Activation of epidermal growth factor receptor inhibits KCNQ2/3 current through two distinct pathways: membrane PtdIns(4,5)P2 hydrolysis and channel phosphorylation.

KCNQ2/3 currents are the molecular basis of the neuronal M currents that play a critical role in neuron excitability. Many neurotransmitters modulate M/KCNQ currents through their G-protein-coupled receptors. Membrane PtdIns(4,5)P2 hydrolysis and channel phosphorylation are two mechanisms that have been proposed for modulation of KCNQ2/3 currents. In this study, we studied regulation of KCNQ2/3 currents by the epidermal growth factor (EGF) receptor, a member of another family of membrane receptors, receptor tyrosine kinases. We demonstrate here that EGF induces biphasic inhibition of KCNQ2/3 currents in human embryonic kidney 293 cells and in rat superior cervical ganglia neurons, an initial fast inhibition and a later slow inhibition.
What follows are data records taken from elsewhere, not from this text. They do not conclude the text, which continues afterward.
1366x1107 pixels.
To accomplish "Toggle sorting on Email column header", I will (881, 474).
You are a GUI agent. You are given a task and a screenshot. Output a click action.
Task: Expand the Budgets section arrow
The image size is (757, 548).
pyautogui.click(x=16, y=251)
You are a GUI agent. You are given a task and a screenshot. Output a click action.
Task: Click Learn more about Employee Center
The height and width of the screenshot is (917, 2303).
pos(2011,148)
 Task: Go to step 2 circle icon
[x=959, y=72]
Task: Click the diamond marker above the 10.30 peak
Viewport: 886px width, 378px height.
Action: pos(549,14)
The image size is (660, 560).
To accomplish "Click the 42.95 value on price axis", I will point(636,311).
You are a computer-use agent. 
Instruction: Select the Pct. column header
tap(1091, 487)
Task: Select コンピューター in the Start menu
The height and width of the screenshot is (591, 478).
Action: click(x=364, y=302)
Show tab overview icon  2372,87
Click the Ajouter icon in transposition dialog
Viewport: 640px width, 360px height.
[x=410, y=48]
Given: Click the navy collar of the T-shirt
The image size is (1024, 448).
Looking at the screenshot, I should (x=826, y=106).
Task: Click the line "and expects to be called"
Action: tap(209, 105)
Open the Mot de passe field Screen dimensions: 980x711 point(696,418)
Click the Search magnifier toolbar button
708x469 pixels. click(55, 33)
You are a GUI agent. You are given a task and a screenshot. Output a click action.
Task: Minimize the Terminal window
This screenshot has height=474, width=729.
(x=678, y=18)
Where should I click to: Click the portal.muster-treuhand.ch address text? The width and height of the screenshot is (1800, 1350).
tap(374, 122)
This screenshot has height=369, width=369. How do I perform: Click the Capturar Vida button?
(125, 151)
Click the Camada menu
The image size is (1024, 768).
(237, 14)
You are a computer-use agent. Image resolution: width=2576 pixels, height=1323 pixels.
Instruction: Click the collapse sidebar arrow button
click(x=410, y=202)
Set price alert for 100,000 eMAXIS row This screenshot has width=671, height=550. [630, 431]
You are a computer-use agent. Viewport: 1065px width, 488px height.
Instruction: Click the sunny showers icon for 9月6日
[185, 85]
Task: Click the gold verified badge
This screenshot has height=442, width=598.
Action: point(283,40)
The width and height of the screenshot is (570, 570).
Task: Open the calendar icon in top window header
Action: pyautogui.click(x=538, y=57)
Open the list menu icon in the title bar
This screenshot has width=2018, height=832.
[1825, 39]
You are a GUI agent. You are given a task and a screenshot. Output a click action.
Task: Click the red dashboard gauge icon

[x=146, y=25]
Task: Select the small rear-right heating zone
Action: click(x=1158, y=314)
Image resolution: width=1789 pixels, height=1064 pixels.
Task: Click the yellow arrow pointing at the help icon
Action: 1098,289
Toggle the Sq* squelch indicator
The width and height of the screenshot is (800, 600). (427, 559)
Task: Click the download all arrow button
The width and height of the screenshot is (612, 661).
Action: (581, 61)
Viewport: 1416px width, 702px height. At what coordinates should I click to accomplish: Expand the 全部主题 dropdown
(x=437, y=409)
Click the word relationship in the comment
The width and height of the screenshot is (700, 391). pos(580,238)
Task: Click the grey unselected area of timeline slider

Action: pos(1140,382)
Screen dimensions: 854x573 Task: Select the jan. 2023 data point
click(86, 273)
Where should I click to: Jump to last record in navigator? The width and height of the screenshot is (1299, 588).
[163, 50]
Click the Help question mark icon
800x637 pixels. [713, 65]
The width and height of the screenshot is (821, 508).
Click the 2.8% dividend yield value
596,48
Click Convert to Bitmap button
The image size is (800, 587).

Additional studies indicate that the early and late inhibitions resulted from PtdIns(4,5)P2 hydrolysis and tyrosine phosphorylation, respectively. We further demonstrate that these two processes are mutually dependent. This study indicates that EGF is a potent modulator of M/KCNQ currents and provides a new dimension to the understanding of the modulation of these channels.